Michael O’Sullivan had not expected this response from the old man. Right now, he felt as if he’d been struck a blow to the belly. This had been his last effort, one final chance to get through to the one man who could end the nightmare.
The old man’s face was a wrinkled mask of intensity, his blue eyes cold as ice, and yet blazing. “Listen to me, boy! I tried to avoid more bloodshed — I sent you an emissary with an offer of amnesty and money and freedom, and you butchered him to send me a message. Well, you wouldn’t accept my offer, so I did what was necessary.”
Above them, the congregation said, “Ah-men!”
O’Sullivan said, “I loved you like a father.”
“And I love you like a son... I always have. And I am begging you, boy, to leave... before there’s no leaving.”
“That sounds like a threat.”
Looney sighed. “I am too old and tired for threats. When did either of us make such idle comments? You can leave this town, this country, with your remaining son, and live long happy lives. Open a shop, buy a farm, or sit back and spend Capone’s money till Gabriel calls.”
“And if I don’t?”
The old man looked at him gravely. “Then you know how it will end.”
O’Sullivan felt he was talking to a brick wall, whose response to whatever he said was to fall on him; but he had to try again — he and this man had been close, so very close, and their heart-to-heart talks had gone long into many nights.
“Think it through, John. Capone and Nitti are protecting Connor, now — but when you’re gone, they won’t need him. They’ve been using him, manipulating him, positioning themselves to take over the Tri-Cities action.”
Looney’s smile was like a skeleton’s. “But I’m still alive, Mike — and as long as I’m alive, they won’t give you Connor. Now, Capone might steal from me — and if I were to look at that file, I believe it would be Frank Nitti’s fine Sicilian hand I would see at work, not the pudgy fingers of Capone — but in any case, the Big Fella would never have me killed.”

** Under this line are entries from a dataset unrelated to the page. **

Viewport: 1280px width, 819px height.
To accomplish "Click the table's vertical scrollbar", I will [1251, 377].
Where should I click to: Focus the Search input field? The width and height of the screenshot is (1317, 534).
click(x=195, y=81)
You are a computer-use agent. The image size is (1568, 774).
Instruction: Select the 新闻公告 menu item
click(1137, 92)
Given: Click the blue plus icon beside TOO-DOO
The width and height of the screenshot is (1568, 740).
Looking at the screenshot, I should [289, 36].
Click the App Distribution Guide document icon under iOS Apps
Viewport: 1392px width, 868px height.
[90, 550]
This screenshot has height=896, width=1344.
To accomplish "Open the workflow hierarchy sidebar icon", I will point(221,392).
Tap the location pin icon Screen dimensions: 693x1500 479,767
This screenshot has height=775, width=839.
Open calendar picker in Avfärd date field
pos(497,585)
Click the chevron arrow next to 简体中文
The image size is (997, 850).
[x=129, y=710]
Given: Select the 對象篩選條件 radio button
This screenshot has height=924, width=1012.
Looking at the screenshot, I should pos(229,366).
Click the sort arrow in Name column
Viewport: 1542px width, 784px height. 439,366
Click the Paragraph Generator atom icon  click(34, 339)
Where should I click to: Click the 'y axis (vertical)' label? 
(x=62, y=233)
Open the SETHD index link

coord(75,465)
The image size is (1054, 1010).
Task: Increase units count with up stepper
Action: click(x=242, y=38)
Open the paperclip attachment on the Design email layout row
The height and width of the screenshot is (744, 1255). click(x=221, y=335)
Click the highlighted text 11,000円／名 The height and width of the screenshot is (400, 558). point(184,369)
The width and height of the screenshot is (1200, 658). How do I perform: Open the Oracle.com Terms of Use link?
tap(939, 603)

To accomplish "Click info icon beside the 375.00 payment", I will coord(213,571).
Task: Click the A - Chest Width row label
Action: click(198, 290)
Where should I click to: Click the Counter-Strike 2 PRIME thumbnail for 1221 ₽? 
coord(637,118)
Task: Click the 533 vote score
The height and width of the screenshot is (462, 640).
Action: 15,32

“I have a strongbox of Alexander Rance’s ledgers and files — this... ” O’Sullivan hefted the manila folder, “... is just the small part of it that applies to you.”
Looney grunted a humorless laugh. “And what would you do with this strongbox of information? Trade it back to Capone and Nitti for them giving you my son?”
“That’s right.”
“If you believe that, Mike, why are you here? Why take this risk? Or have you already figured out that those records wouldn’t have been in that hotel suite if someone didn’t want you to have them.”
O’Sullivan had considered this, but had not been able to sort it out; so he had to ask, “What do you mean, old man?”
“I mean Frank Nitti wants Capone’s chair, but he wants it to come to him by rights of succession, not violent overthrow. Voices within the Capone organization whisper to me that Nitti has paved the way for these federal indictments dogging Capone’s heels.”
O’Sullivan tried to absorb this twisted news. “Nitti is helping the feds?”
Looney nodded. “Oh, they don’t know he is... but he is. So you do not hold the cards you think you hold, Mike.”